START SOURCE DATA

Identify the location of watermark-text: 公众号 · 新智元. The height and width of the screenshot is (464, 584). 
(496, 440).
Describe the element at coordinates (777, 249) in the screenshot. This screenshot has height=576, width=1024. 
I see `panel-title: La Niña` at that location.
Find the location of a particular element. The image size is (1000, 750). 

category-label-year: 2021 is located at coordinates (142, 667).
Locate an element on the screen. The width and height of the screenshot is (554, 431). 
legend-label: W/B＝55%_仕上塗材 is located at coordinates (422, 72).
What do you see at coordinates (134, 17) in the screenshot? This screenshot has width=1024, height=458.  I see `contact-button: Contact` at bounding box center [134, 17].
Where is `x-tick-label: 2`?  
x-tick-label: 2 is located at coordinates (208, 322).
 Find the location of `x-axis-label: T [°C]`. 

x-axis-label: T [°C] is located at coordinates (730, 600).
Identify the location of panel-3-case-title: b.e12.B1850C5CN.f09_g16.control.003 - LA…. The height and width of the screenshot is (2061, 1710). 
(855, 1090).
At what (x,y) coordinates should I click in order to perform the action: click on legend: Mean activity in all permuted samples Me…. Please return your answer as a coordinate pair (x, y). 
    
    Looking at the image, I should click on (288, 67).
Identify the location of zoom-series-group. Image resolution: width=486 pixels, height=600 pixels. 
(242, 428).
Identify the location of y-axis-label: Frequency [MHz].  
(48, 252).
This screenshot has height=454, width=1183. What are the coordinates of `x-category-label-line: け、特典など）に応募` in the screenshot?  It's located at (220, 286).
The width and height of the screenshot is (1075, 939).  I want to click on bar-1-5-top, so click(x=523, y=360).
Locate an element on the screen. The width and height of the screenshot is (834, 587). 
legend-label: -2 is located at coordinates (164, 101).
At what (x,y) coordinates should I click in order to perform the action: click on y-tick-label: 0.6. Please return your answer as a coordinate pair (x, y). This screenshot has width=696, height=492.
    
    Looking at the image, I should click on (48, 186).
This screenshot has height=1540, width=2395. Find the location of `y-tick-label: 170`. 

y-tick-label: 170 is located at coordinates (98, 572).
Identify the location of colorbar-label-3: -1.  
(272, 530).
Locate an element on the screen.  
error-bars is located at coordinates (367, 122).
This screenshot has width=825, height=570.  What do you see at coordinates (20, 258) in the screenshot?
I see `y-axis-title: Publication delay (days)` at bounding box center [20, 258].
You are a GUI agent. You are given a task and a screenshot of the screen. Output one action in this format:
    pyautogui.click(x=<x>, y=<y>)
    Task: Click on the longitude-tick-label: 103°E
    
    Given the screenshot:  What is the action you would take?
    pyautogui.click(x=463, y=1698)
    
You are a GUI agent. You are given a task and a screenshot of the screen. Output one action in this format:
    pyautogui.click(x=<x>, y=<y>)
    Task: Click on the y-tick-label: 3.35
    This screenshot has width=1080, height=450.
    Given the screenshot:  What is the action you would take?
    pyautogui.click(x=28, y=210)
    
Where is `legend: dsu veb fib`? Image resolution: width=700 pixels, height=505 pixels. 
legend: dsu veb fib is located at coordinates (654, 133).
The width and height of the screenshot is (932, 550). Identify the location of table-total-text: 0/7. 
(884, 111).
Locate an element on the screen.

END SOURCE DATA

• TASK GOAL
Reproduce every row above word for word, with no changes.

• EXERCISE RESPONSE
Identify the location of watermark-text: 公众号 · 新智元. The height and width of the screenshot is (464, 584). 
(496, 440).
Describe the element at coordinates (777, 249) in the screenshot. This screenshot has height=576, width=1024. 
I see `panel-title: La Niña` at that location.
Find the location of a particular element. The image size is (1000, 750). 

category-label-year: 2021 is located at coordinates (142, 667).
Locate an element on the screen. The width and height of the screenshot is (554, 431). 
legend-label: W/B＝55%_仕上塗材 is located at coordinates (422, 72).
What do you see at coordinates (134, 17) in the screenshot? This screenshot has width=1024, height=458.  I see `contact-button: Contact` at bounding box center [134, 17].
Where is `x-tick-label: 2`?  
x-tick-label: 2 is located at coordinates (208, 322).
 Find the location of `x-axis-label: T [°C]`. 

x-axis-label: T [°C] is located at coordinates (730, 600).
Identify the location of panel-3-case-title: b.e12.B1850C5CN.f09_g16.control.003 - LA…. The height and width of the screenshot is (2061, 1710). 
(855, 1090).
At what (x,y) coordinates should I click in order to perform the action: click on legend: Mean activity in all permuted samples Me…. Please return your answer as a coordinate pair (x, y). 
    
    Looking at the image, I should click on (288, 67).
Identify the location of zoom-series-group. Image resolution: width=486 pixels, height=600 pixels. 
(242, 428).
Identify the location of y-axis-label: Frequency [MHz].  
(48, 252).
This screenshot has height=454, width=1183. What are the coordinates of `x-category-label-line: け、特典など）に応募` in the screenshot?  It's located at (220, 286).
The width and height of the screenshot is (1075, 939).  I want to click on bar-1-5-top, so click(x=523, y=360).
Locate an element on the screen. The width and height of the screenshot is (834, 587). 
legend-label: -2 is located at coordinates (164, 101).
At what (x,y) coordinates should I click in order to perform the action: click on y-tick-label: 0.6. Please return your answer as a coordinate pair (x, y). This screenshot has width=696, height=492.
    
    Looking at the image, I should click on (48, 186).
This screenshot has height=1540, width=2395. Find the location of `y-tick-label: 170`. 

y-tick-label: 170 is located at coordinates (98, 572).
Identify the location of colorbar-label-3: -1.  
(272, 530).
Locate an element on the screen.  
error-bars is located at coordinates (367, 122).
This screenshot has width=825, height=570.  What do you see at coordinates (20, 258) in the screenshot?
I see `y-axis-title: Publication delay (days)` at bounding box center [20, 258].
You are a GUI agent. You are given a task and a screenshot of the screen. Output one action in this format:
    pyautogui.click(x=<x>, y=<y>)
    Task: Click on the longitude-tick-label: 103°E
    
    Given the screenshot:  What is the action you would take?
    pyautogui.click(x=463, y=1698)
    
You are a GUI agent. You are given a task and a screenshot of the screen. Output one action in this format:
    pyautogui.click(x=<x>, y=<y>)
    Task: Click on the y-tick-label: 3.35
    This screenshot has width=1080, height=450.
    Given the screenshot:  What is the action you would take?
    pyautogui.click(x=28, y=210)
    
Where is `legend: dsu veb fib`? Image resolution: width=700 pixels, height=505 pixels. 
legend: dsu veb fib is located at coordinates (654, 133).
The width and height of the screenshot is (932, 550). Identify the location of table-total-text: 0/7. 
(884, 111).
Locate an element on the screen.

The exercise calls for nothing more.